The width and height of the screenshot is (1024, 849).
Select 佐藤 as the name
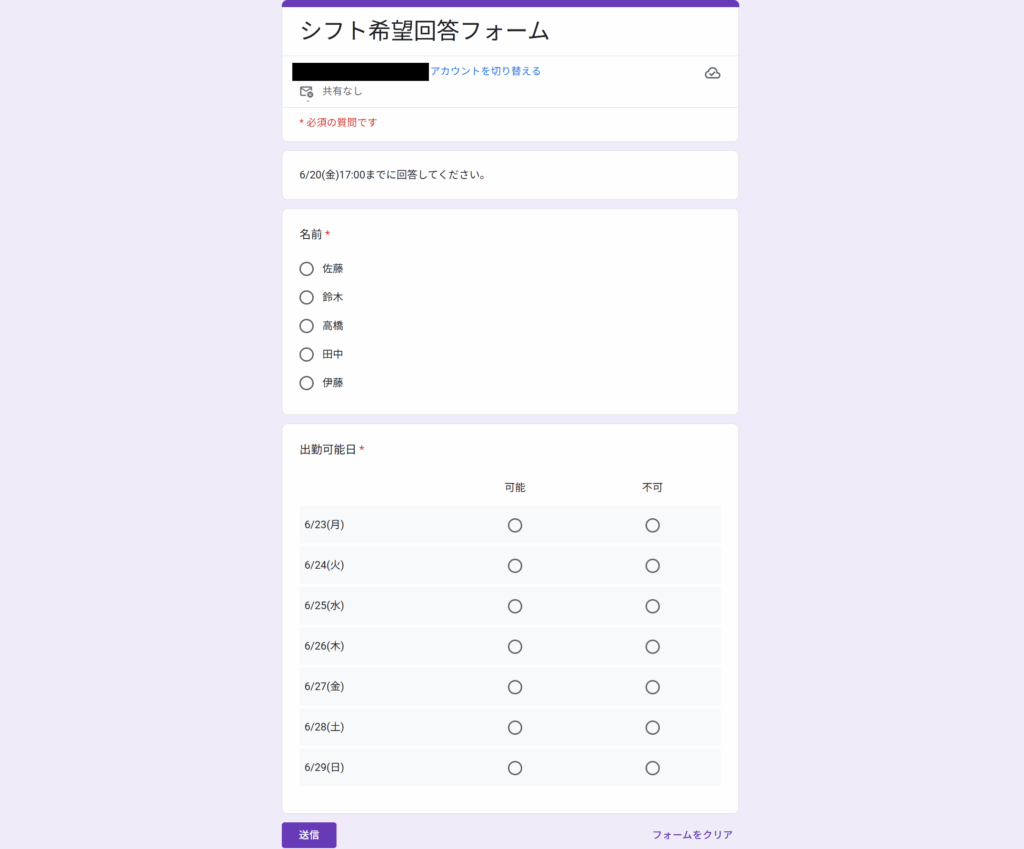tap(307, 269)
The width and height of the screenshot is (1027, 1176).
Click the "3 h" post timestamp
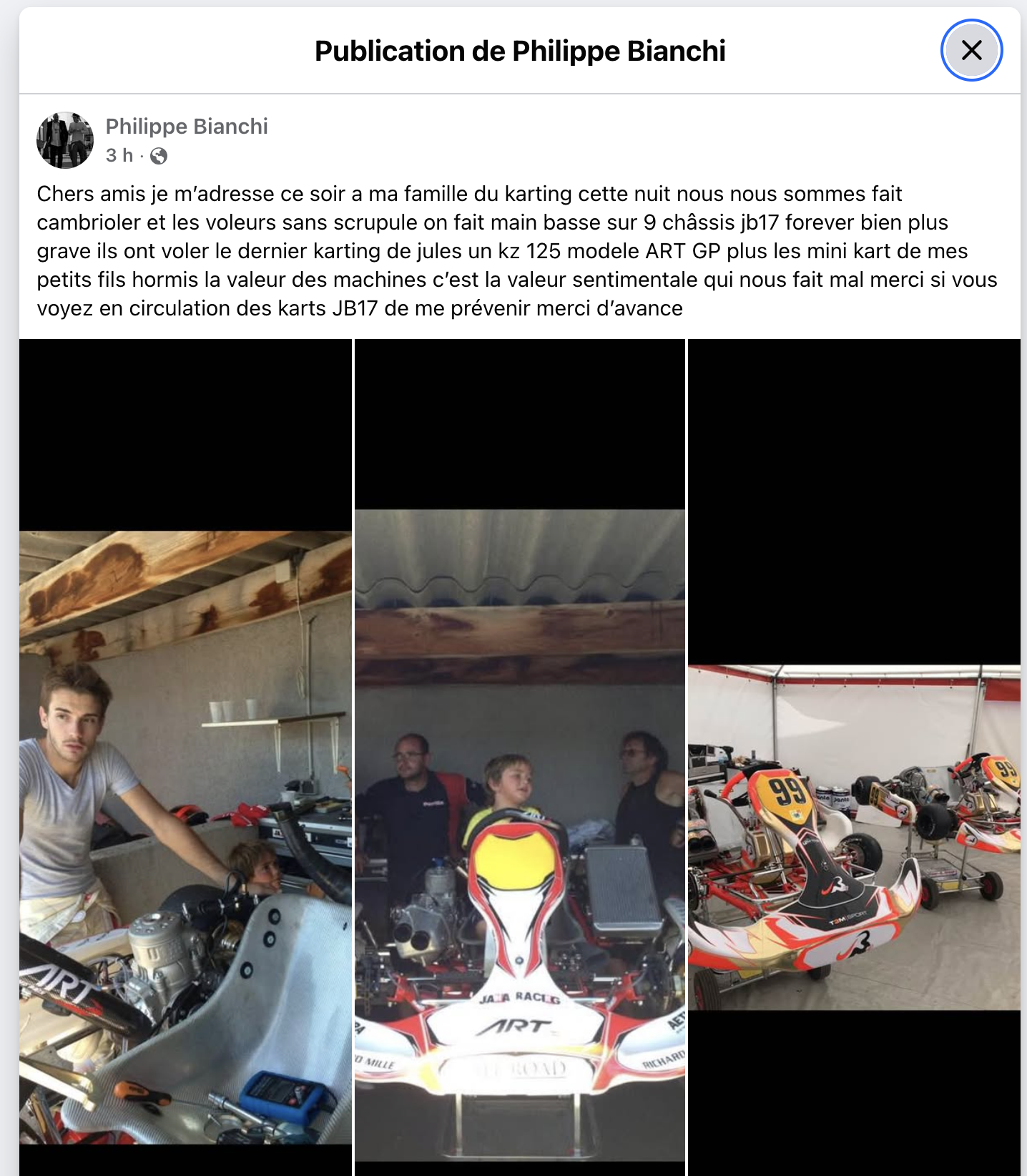coord(119,155)
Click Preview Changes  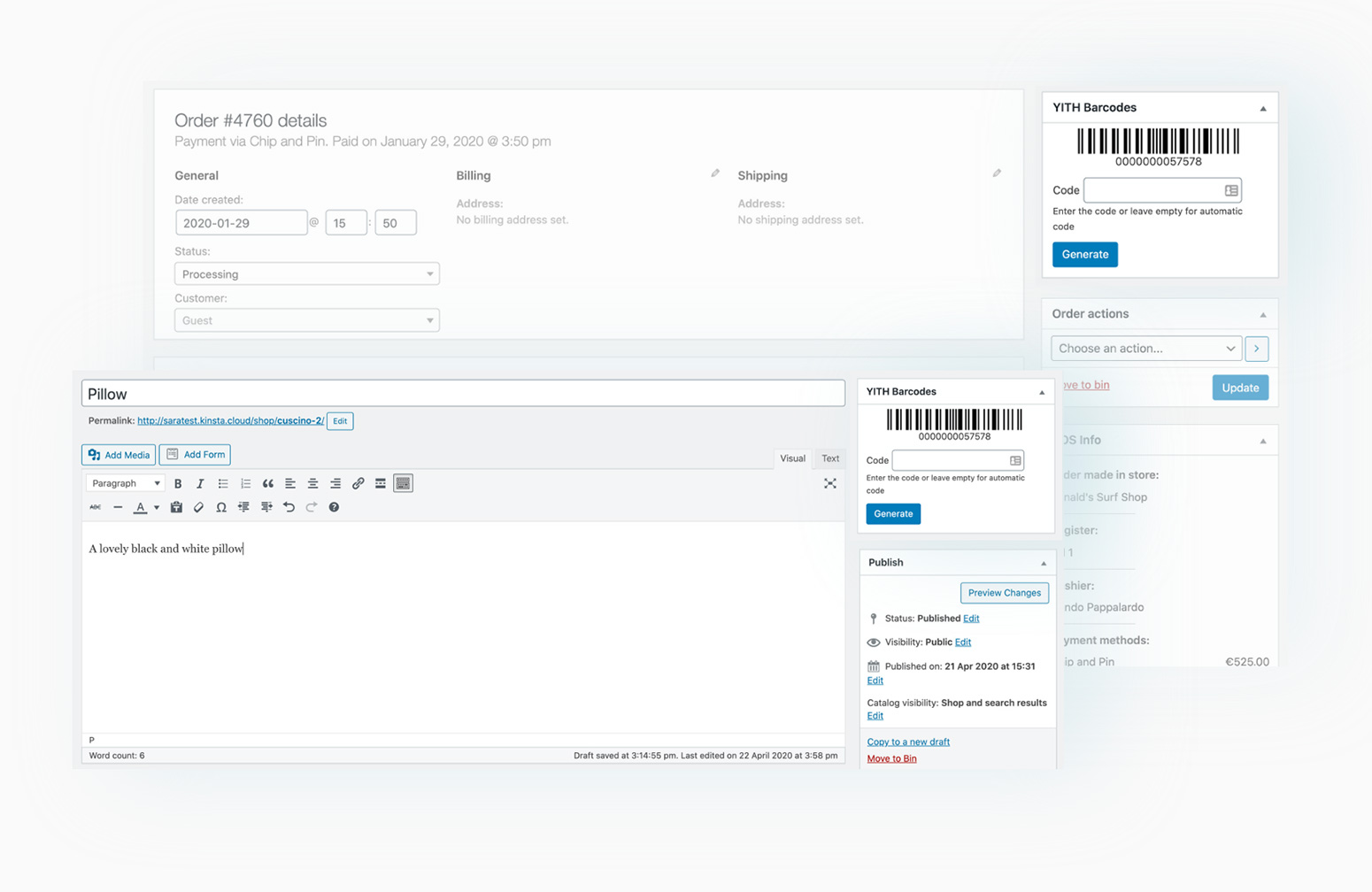(x=1004, y=593)
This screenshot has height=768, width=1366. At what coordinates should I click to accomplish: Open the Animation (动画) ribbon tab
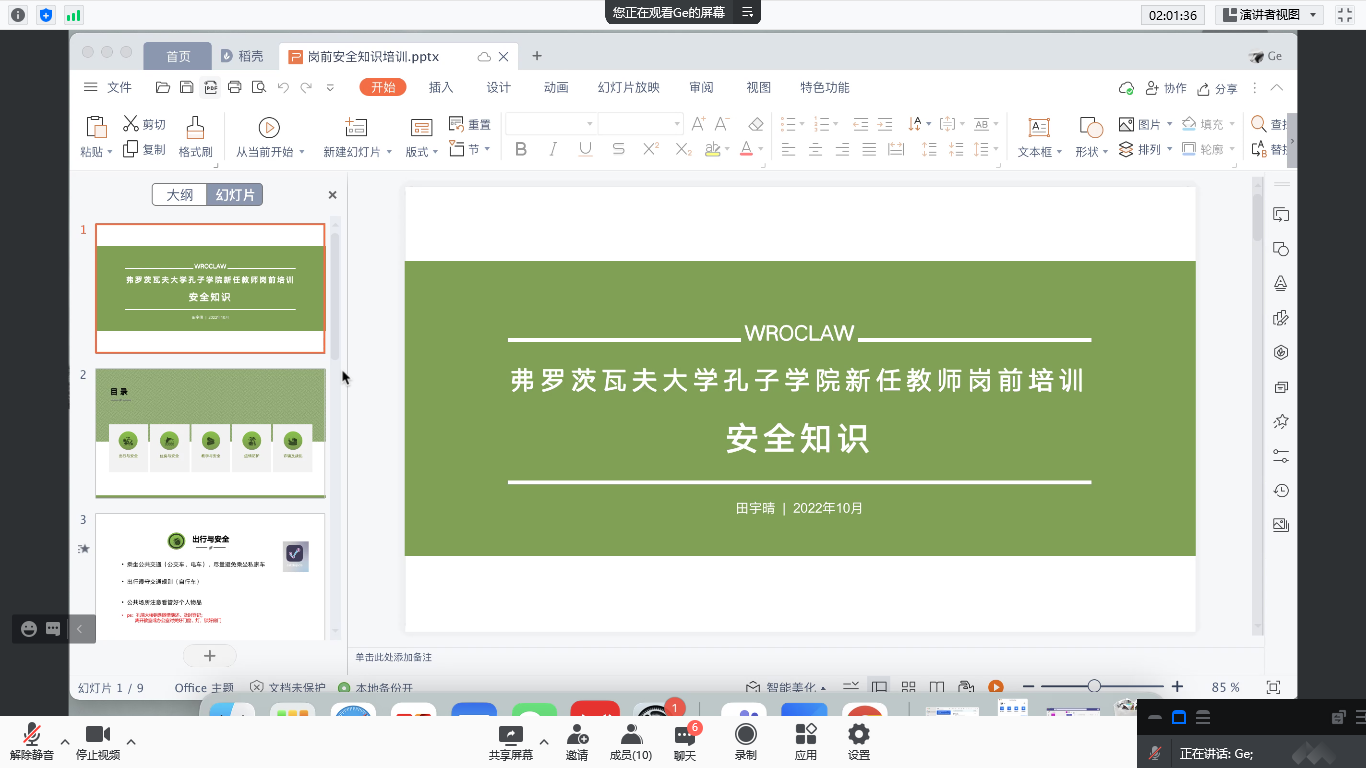556,87
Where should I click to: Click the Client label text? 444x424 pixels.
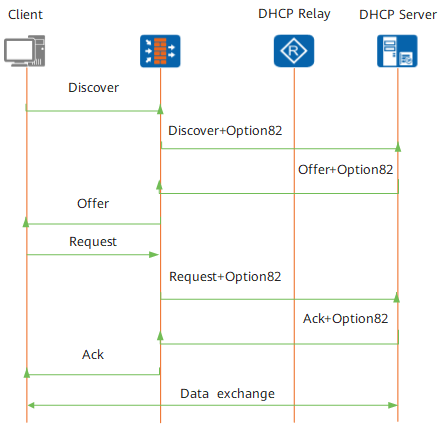(x=25, y=15)
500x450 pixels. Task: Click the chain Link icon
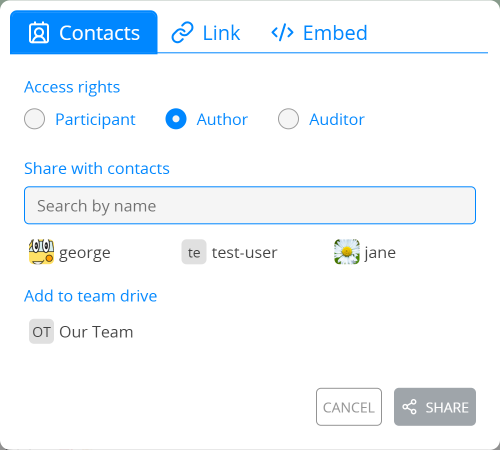pos(182,33)
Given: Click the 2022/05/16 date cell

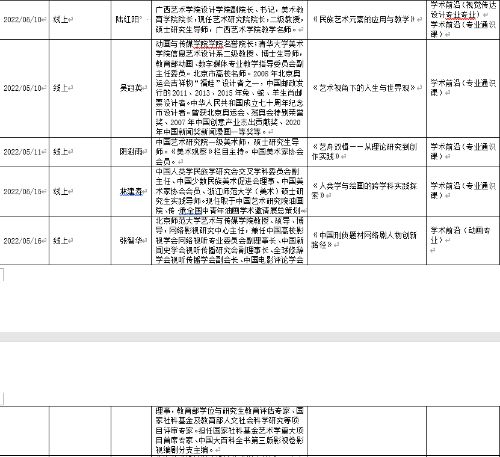Looking at the screenshot, I should point(24,241).
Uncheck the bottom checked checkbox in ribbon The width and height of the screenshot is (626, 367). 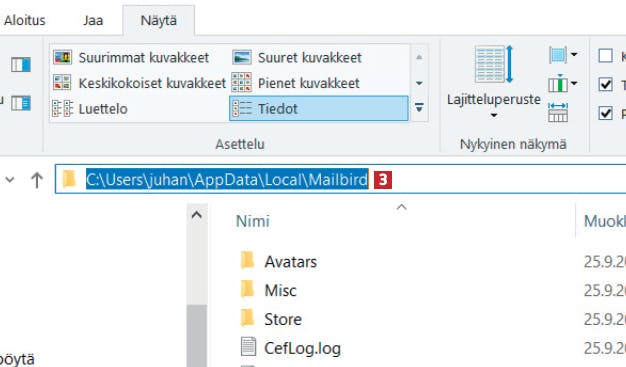tap(605, 113)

══════════

WHAT TO DO - Copy the part of the records above that opens with the line containing "This screenshot has" and closes with the line containing "pos(182,33)", swapping "ribbon tab" for "toolbar tab" and leaving everything else unchanged. Leave the pictures out of your answer.

SOLUTION TO THIS EXERCISE -
This screenshot has height=768, width=1366. At what coordinates should I click to accomplish: Open the Animation (动画) toolbar tab
556,87
Where should I click to: Click the Client label text? 444x424 pixels.
(x=25, y=15)
500x450 pixels. Task: Click the chain Link icon
pos(182,33)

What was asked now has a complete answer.